笑い

 大阪の勉強会に行って、生粋の大阪人薬剤師と話す機会があった。勉強会の途中でも僕は結構話の腰を折るし、昼食時間が1時間あったのでその間食堂でゆっくり話が出来た。その結果、帰る道すがら彼らの僕に対する評価は、「大阪の人間に負けない」だった。  何が負けないのかと言うと、知識でもなく、経営規模でもない。そんなもの同じ土俵にそもそも上がれるはずがない。負けないのは「お笑い」なのだそうだ。そう言えば、6時間の勉強の間も結構みな笑っていた。大の大人が6時間も緊張して勉強出来るはずがない。僕は30分もしたら姿勢が崩れ始め、緊張も取れる。睡魔が替わってやってきて、何の為に3時間もかけてやって来たのか分からなくなる。別に、その為ではないが、僕の口から冗談が連続して出てくるのだ。僕自信の体調を確保する為、同席している人達の緊張を取り喜んでもらうために。今度職業につくとしたら、是非吉本新喜劇の台本を書く職業がいいと思っているので、僕の日常には笑いのネタは転がっている。常日頃、薬局に来てくれる人にも是非一度は笑顔を見せて帰って欲しいと思っている。笑う時、交換神経が一瞬にしてゆるむ瞬間を1度でも体験して帰って欲しいと思っている。現代人の病気のほとんどは、交換神経の亢進で起こっている。それが解決できれば多くのトラブルから皆さん解放される。漢方薬でそれが達せられようが、笑いで達せられようがどちらでもいい。要は体が、心が解きほぐれればいいのだから。だからいつも僕はその一瞬を作りたいと思っている。  僕の町は古くからの港町、漁師町だ。
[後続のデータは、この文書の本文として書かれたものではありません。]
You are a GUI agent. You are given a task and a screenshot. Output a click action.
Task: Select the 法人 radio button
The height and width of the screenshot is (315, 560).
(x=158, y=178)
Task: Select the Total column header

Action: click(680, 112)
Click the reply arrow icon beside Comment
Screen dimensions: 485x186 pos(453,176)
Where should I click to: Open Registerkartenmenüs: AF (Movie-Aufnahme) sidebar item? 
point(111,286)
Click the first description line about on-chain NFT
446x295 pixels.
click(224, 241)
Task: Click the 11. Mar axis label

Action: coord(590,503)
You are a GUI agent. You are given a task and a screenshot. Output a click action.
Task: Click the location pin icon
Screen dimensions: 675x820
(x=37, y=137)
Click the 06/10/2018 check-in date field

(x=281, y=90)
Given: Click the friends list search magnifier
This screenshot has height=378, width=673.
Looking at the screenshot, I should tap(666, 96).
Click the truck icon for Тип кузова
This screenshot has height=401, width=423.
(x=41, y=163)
人が寄って、大切な話をするときにも決して本題は話さない。本質にはまるで触れずに、自然に出来るボケと突っ込みで会が進行され、冗談のキャッチボールでことが決まっていく。信じられないだろうが事実なのだ。何年ぶりかに帰ってきた時にはさすがに戸惑ったが、それにも叉すぐ慣れた。荒くれそうに見えるけれど、本当は人間が苦手の気の弱い漁師たちが長年の間に身につけたコミュニケーションの方法なのだ。でも、日常の中でも笑いつづける、笑い転げることがしばしばできるなら、漁師のしきたりもまたなかなかのものだ。  関西とは遠く離れているのに、ボケと突っ込みが健在な町。季候の厳しい土地の人にはなかなか受け入れられない笑いの文化がある。